I wonder how much Wildbow has gotten seriously injured or otherwise physically hurt. These vivid descriptions probably come from some real experience.
Grue. What was he saying? I could barely understand Bakuda with her robotic enunciation. Understanding Grue was a dozen times harder. Like another language.
Live knee vuh yife? Knife? The knife. He needed it.
“Will you be muh wife?” bit early for that
“Give me your knife”
But how will Taylor do that when she can’t get it loose?
I let myself fall onto my front, face toward the ground, so I wouldn’t choke. The knife-holding hand stayed put, but my arm bent at a bad angle, eliciting a stab of pain. My wrist and elbow awkwardly twisted, strained to return to a natural position. I resisted the urge to let go, kept my grip on the knife handle.
Ow.
Are we going for pulling it out via rotation?

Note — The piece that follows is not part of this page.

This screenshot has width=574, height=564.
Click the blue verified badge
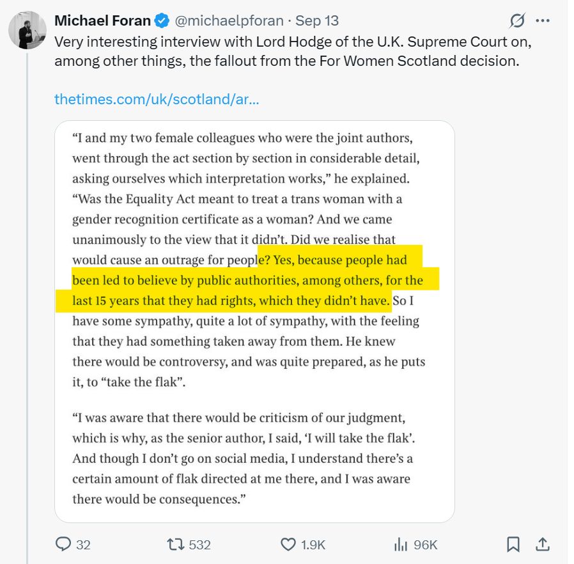tap(162, 21)
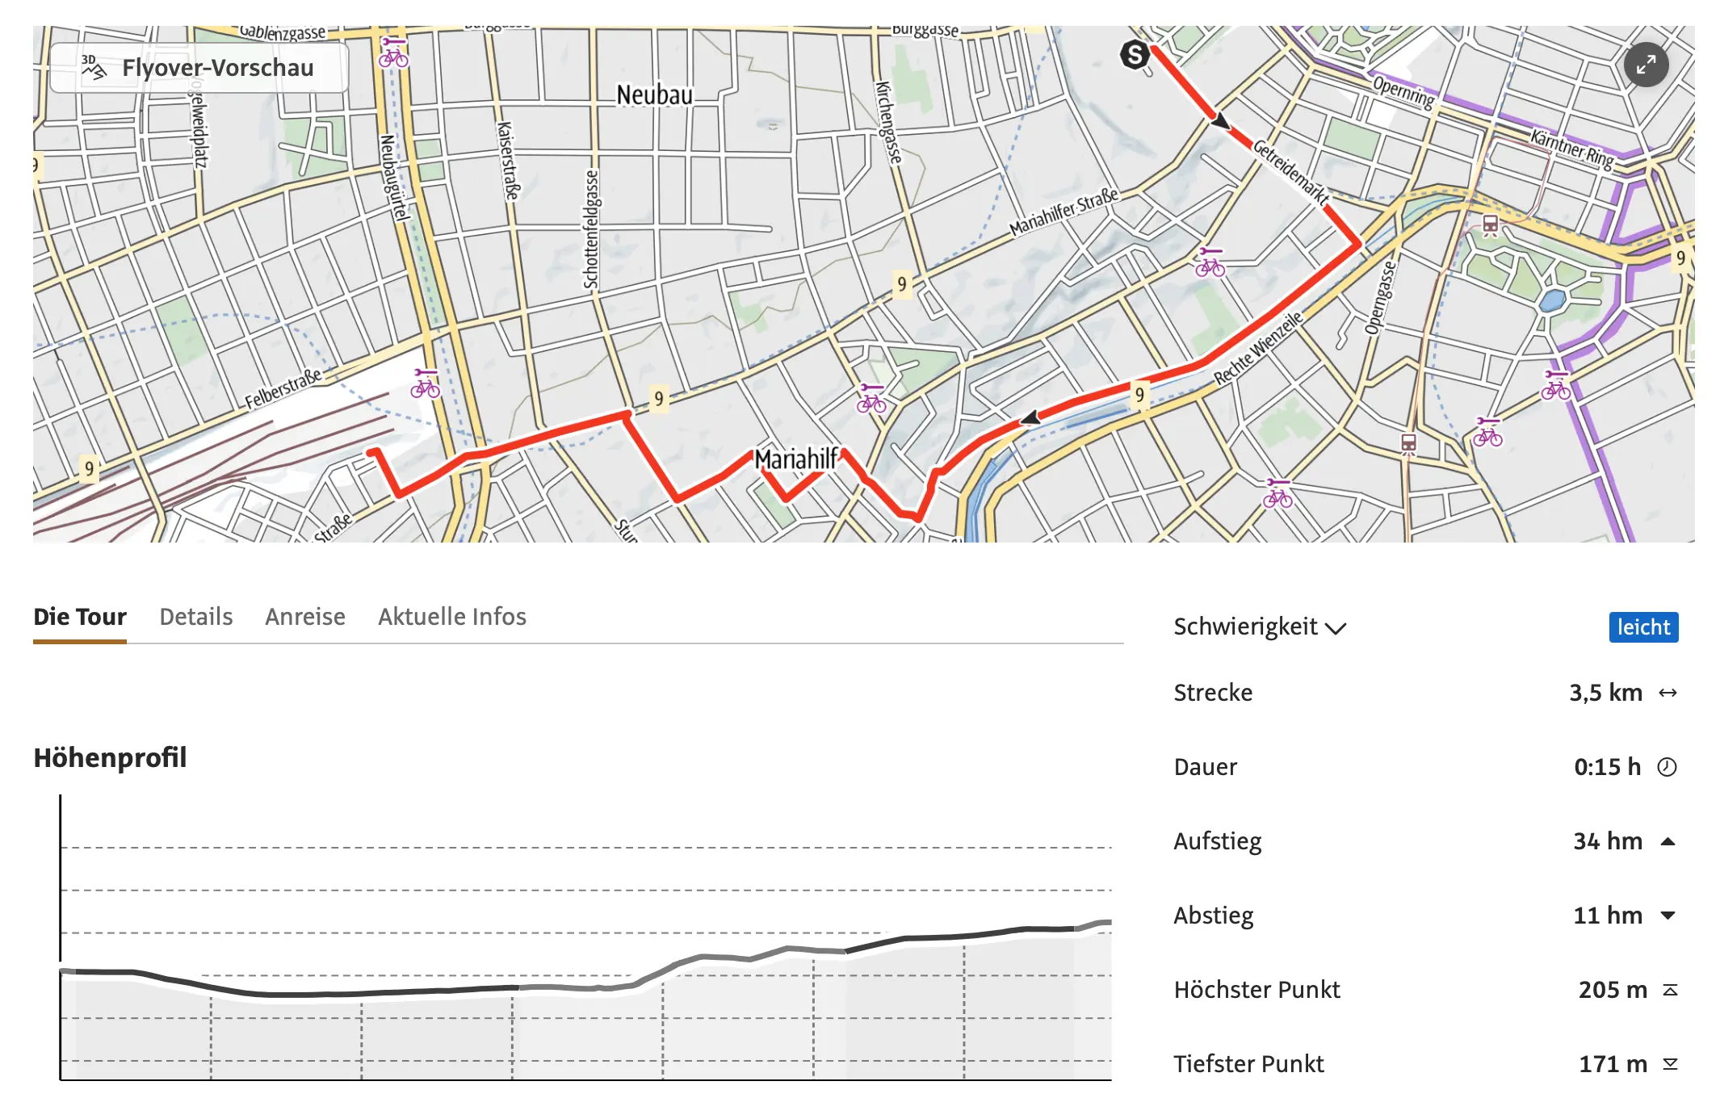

The ground gave before I did, and the knife came free.
Oh.
My arm straightened, stretching out in front of me, the knife gripped in my black gloved hand. I looked up from the knife to see a blurry image of Grue struggling under his bonds, the last thing I saw before darkness and merciful lack of consciousness claimed me.
You did a good job here, Taylor.
End of Shell 4.10
Wildbow really knows how to write characters who are seriously hurt.
That especially shows in this chapter, which is in its entirety about fighting back at the brink of unconsciousness. Wildbow is good at writing that situation, the chapter was entirely that situation, and as a result, the writing of this chapter in general was stellar.
In the end, Bakuda seems to be down, sort of, and Grue appears to be getting loose using Taylor’s knife, but Taylor and Regent are unconscious, Tattletale might be missing(?), Bitch is still missing, and there are still loads of Atrocious Balloon Blowers around. Grue’s gonna have a hell of a time getting everyone out of there.
As such, I’m not sure if 4.11 is going to have Taylor waking up in the Trainyard, back at the Undersiders’ HQ or somewhere else. I guess I’ll just have to wait and find out next time!
See ya then 🙂
[postscript]
[screenshot of Worm comments section]
Fiona:
whoa
wildbow:
dude
(Very rarely, out of curiosity, I dare to peek at the first comment or two on a chapter. I don’t go further because I don’t want to risk comments made after the next chapter was released, and I don’t want the commenters to give me too much unscreened input.)
Incidentally, Shell 4.10 was posted on what was very much a “whoa. dude.” day for the Homestucks too. One of the most famous such dates.